**Metin bölümü**
# # #

Sizin kadar iyi satamıyoruz

Sosyal medyada ara ara esprili sözler paylaşmayı seviyorum. O platformu gazetecilik mesleğimden ayrı tutmaya çalışıyorum. Ama ne yaparsam yapayım bu kimlik üzerime oturmuş. İnsanlar hemen bu kimlikle bütünleştirerek altına yorumu yapıştırıyorlar....

Sosyal medyada ara ara esprili sözler paylaşmayı seviyorum.

O platformu gazetecilik mesleğimden ayrı tutmaya çalışıyorum.

Ama ne yaparsam yapayım bu kimlik üzerime oturmuş.

İnsanlar hemen bu kimlikle bütünleştirerek altına yorumu yapıştırıyorlar.

Şikayetçi miyim, asla…

Bizler toplumu aydınlatıcı, gerektiğinde uyarıcı olmalıyız.

Dahası geniş bir yüreğe sahip olmalı, hatta sabır taşı olmalıyız.

Bu nedenle sosyal medya sayfamda ağır hakaret veya küfür içermediği sürece isteyen istediği yorumu yapabilir.

***

Dün de bazen yaptığım gibi biraz tebessüm ettiren, biraz da düşündüren bir söz paylaştım.

Dedim ki;

“Bahceli önüne geleni kapatıyor;

Anayasa mahkemesi kapatılsın,

Barolar kapatılsın,

Tabipler Birliği kapatılsın,

HDP kapatılsın, diyor

Sırada Şoförler odası olabilir”.

# # #

**Verilen malzeme**
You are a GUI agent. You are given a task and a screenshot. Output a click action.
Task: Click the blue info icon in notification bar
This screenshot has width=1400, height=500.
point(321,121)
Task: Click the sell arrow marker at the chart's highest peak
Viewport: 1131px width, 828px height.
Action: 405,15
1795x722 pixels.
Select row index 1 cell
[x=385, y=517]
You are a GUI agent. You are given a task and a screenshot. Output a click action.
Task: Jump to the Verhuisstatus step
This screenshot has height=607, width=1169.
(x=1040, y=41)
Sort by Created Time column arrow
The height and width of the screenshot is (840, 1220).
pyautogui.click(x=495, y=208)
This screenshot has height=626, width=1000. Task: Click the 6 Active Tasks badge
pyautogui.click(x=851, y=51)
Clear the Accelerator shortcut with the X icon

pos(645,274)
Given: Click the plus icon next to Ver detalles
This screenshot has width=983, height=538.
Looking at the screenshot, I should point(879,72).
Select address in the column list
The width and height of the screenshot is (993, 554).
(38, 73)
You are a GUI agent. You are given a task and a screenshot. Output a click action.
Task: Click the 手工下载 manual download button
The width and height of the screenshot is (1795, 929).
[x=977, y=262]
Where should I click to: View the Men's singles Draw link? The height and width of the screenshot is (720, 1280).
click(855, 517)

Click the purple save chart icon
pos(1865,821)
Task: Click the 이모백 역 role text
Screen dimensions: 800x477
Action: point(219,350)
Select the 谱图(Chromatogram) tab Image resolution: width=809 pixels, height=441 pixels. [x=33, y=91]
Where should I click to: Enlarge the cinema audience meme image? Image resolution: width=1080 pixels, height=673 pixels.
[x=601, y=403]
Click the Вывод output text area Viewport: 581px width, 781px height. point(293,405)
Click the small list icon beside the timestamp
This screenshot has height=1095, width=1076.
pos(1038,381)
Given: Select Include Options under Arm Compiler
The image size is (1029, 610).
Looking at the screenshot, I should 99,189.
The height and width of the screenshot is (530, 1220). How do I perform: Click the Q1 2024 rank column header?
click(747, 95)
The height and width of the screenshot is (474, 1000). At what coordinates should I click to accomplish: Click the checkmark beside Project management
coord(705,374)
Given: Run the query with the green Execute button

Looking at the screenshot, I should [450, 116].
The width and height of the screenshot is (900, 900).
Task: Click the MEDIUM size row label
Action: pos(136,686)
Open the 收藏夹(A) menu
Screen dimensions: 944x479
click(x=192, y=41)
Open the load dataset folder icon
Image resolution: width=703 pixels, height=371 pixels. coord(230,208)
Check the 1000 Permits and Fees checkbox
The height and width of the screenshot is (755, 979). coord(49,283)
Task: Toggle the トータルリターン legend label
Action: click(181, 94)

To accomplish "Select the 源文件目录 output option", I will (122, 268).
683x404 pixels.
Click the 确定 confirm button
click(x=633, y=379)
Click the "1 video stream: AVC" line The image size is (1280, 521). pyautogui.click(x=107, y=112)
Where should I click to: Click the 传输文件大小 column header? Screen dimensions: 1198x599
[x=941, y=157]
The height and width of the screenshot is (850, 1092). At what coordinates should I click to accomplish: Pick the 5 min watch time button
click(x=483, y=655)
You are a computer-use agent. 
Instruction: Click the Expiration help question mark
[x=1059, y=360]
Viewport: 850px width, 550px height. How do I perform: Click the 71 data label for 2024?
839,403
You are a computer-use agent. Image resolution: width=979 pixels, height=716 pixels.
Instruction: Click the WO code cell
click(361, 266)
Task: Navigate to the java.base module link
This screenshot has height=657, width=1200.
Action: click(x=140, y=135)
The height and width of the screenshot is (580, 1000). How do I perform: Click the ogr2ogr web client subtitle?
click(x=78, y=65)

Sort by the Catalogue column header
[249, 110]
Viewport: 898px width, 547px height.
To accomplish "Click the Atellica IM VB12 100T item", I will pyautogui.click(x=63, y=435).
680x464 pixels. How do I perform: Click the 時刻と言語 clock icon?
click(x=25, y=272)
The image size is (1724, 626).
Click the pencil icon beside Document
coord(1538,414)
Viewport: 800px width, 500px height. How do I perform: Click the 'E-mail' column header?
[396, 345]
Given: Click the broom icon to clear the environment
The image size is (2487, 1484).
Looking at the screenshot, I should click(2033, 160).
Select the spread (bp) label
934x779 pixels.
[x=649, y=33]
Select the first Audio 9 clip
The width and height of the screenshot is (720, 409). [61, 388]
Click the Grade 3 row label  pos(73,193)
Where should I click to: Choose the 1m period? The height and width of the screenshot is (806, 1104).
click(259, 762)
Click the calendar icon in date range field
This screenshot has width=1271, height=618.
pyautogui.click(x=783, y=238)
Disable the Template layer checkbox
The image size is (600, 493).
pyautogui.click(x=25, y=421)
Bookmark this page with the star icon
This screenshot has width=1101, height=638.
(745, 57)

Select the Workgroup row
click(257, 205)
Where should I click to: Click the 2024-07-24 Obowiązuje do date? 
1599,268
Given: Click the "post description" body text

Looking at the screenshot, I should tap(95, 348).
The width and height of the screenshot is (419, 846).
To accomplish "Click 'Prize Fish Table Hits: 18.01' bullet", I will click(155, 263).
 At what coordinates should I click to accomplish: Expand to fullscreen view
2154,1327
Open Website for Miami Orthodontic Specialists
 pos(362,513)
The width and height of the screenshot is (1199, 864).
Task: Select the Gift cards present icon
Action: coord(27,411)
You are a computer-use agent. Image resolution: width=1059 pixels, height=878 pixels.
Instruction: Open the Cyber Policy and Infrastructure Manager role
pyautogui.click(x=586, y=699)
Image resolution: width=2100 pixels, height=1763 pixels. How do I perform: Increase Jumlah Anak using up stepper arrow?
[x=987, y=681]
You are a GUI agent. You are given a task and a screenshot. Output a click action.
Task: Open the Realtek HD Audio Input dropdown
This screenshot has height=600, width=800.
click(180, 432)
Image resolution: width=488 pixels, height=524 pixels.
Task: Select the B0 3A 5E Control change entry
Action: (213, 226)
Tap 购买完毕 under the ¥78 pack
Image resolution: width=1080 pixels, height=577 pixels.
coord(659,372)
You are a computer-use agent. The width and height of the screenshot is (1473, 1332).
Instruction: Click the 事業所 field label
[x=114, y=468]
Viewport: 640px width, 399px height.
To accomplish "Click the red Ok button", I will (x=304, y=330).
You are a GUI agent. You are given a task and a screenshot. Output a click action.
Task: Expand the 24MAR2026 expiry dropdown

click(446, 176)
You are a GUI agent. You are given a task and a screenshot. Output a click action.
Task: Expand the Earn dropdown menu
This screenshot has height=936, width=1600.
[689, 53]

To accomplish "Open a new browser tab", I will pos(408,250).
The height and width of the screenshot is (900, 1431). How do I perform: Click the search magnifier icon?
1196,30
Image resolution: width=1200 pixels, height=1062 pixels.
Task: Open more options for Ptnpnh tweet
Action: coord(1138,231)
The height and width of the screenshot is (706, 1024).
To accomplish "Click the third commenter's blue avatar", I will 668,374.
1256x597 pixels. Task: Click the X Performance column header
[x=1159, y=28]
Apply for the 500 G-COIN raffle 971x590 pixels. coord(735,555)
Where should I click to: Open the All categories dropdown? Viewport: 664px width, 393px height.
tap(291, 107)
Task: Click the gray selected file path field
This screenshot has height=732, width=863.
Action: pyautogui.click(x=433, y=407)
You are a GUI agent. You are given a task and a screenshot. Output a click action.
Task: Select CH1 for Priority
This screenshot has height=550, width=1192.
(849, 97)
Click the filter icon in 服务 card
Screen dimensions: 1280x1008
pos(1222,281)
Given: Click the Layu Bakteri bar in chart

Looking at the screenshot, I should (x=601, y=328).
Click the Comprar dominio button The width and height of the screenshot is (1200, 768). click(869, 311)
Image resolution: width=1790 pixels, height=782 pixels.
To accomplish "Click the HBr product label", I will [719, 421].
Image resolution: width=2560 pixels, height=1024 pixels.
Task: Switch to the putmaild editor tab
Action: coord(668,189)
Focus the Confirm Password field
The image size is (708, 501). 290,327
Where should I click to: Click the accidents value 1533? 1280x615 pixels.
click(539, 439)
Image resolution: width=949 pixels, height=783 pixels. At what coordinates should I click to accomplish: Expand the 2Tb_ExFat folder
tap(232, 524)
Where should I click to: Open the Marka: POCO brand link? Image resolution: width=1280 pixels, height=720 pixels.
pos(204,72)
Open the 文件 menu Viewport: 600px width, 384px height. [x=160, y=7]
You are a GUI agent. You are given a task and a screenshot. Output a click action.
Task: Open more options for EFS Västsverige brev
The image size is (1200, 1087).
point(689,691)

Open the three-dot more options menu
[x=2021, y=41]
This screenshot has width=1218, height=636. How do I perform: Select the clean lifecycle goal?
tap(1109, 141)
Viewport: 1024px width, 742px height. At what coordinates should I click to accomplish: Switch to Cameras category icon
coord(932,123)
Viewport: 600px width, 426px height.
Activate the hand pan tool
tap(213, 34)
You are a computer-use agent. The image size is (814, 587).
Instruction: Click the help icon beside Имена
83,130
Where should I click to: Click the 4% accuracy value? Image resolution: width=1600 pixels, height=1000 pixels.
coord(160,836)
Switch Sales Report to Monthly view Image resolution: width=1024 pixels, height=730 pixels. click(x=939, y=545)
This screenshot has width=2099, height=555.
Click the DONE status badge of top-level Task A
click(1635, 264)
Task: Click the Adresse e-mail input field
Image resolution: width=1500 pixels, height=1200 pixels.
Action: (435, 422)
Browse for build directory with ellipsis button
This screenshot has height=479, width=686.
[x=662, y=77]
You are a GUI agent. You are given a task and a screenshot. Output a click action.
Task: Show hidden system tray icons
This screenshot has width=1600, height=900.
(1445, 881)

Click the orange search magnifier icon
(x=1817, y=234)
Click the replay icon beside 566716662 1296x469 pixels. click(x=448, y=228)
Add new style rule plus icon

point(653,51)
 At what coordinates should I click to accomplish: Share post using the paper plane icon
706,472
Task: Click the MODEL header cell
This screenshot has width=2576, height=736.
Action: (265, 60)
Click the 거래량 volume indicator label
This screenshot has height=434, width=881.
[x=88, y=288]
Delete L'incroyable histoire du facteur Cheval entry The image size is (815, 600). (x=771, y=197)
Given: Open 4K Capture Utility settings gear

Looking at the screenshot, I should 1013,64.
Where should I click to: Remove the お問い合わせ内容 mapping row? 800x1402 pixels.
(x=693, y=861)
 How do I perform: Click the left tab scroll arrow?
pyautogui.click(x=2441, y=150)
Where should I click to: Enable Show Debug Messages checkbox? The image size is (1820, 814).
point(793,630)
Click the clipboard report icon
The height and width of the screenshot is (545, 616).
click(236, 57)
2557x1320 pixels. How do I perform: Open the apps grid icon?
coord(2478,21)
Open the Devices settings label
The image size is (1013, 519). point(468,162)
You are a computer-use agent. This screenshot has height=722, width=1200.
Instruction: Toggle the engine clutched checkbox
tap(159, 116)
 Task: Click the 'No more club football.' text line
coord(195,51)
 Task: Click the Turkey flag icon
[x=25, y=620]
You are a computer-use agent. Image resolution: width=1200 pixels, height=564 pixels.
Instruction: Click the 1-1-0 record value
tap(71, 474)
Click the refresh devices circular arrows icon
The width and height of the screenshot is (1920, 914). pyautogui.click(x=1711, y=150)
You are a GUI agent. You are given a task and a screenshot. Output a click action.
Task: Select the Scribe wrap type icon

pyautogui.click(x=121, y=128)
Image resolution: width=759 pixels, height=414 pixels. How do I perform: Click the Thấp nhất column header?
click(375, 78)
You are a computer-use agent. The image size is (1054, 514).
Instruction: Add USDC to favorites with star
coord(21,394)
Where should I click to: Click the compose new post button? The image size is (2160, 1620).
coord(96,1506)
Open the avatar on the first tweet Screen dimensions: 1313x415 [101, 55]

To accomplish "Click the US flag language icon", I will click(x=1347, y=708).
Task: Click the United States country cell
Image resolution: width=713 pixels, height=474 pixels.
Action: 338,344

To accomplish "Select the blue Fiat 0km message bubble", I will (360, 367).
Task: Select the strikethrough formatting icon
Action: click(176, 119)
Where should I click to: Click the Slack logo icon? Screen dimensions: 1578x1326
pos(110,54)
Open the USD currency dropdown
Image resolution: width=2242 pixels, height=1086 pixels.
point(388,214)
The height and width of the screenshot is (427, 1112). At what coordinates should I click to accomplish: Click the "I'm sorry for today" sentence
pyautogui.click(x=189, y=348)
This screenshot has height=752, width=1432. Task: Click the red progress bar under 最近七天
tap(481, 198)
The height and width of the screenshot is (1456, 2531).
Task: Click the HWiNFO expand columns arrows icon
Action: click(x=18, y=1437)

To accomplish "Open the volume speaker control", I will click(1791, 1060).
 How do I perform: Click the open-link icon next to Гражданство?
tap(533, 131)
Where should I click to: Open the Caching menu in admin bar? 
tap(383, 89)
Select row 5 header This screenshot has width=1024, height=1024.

# # #

**Alıştırma yönergesi**
Aşağıdaki ifadelerin yukarıdaki metin bölümüyle uyuşup uyuşmadığını belirtin. Her biri için evet ya da hayır deyin ve kararı veren sözleri metinden aynen alıntılayın. (a) Anlatıcı, sosyal medya sayfasında her türlü yoruma izin verir. (b) Anlatıcı, sosyal medya platformunu gazetecilik mesleğinden ayrı tutmaya çalışır. (c) Anlatıcı, insanların bu kimlikle yorum yapmasından şikayetçidir.

**Nihai sonuç**
(a) Hayır: "ağır hakaret veya küfür içermediği sürece isteyen istediği yorumu yapabilir."
(b) Evet: "O platformu gazetecilik mesleğimden ayrı tutmaya çalışıyorum."
(c) Hayır: "Şikayetçi miyim, asla…"